All theory behind glitching and fault injection will be covered as part of the course.

List of Targets Covered

This 3 Day course will focus on identifying, analyzing and exploiting vulnerabilities on the following targets.

• NXP LPC13
• STM32F2/STM32F4
• Nordic Semi NRF52

Each of the practical assignments will focus on enabling security on the target, identifying how this can be bypassed and subsequently building a glitcher to exploit this.

Requirements

No hardware is required for taking this course. We recommend that you completely watch the course before performing the hands-on attacks yourself. A list of hardware used for the demos will be provided as part of the class.

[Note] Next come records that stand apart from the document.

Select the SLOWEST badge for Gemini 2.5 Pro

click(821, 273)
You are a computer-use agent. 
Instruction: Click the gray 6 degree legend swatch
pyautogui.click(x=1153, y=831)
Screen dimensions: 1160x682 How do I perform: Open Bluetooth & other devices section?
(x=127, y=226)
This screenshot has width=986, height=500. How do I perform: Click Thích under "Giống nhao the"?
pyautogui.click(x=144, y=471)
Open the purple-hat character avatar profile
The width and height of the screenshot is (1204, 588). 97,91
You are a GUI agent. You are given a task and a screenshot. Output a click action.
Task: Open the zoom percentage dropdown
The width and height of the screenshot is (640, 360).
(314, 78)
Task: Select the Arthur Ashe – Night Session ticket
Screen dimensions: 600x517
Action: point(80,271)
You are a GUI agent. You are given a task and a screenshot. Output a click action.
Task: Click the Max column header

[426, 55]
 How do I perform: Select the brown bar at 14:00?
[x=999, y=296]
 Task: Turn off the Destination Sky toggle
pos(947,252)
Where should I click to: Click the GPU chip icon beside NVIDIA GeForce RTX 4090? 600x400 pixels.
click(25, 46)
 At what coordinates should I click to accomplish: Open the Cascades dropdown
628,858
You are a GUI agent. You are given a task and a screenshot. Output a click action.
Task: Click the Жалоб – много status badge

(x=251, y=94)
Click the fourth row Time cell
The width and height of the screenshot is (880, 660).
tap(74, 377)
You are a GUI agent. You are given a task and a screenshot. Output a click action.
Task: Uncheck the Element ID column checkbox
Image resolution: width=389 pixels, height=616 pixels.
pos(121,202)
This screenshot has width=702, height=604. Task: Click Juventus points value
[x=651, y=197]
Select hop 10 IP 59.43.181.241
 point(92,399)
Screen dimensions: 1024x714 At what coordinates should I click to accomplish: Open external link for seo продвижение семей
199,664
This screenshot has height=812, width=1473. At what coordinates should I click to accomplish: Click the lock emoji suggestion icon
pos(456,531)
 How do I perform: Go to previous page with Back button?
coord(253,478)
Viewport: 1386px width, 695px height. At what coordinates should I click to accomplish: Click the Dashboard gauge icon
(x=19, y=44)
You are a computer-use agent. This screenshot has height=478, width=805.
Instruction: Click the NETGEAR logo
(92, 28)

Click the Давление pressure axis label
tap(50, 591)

What We will Provide Participants

• A VM with all the tools required for the course (the VM will be distributed during the course).
• A list of hardware used during the class that is required for the attacks will be provided to students. The hardware is necessary for students who wish to reproduce the attacks demonstrated during the course themselves.
• Binaries of all the test firmware used during the course.

Additional Requirements for Reproducing Results at a later date

• A PC or Mac capable of running virtual machines (VMware Workstation, Fusion and Player are encouraged, but other VM software will work as well).
• A VM provided by the trainers will be sufficient to participate in all interactive parts of the live class.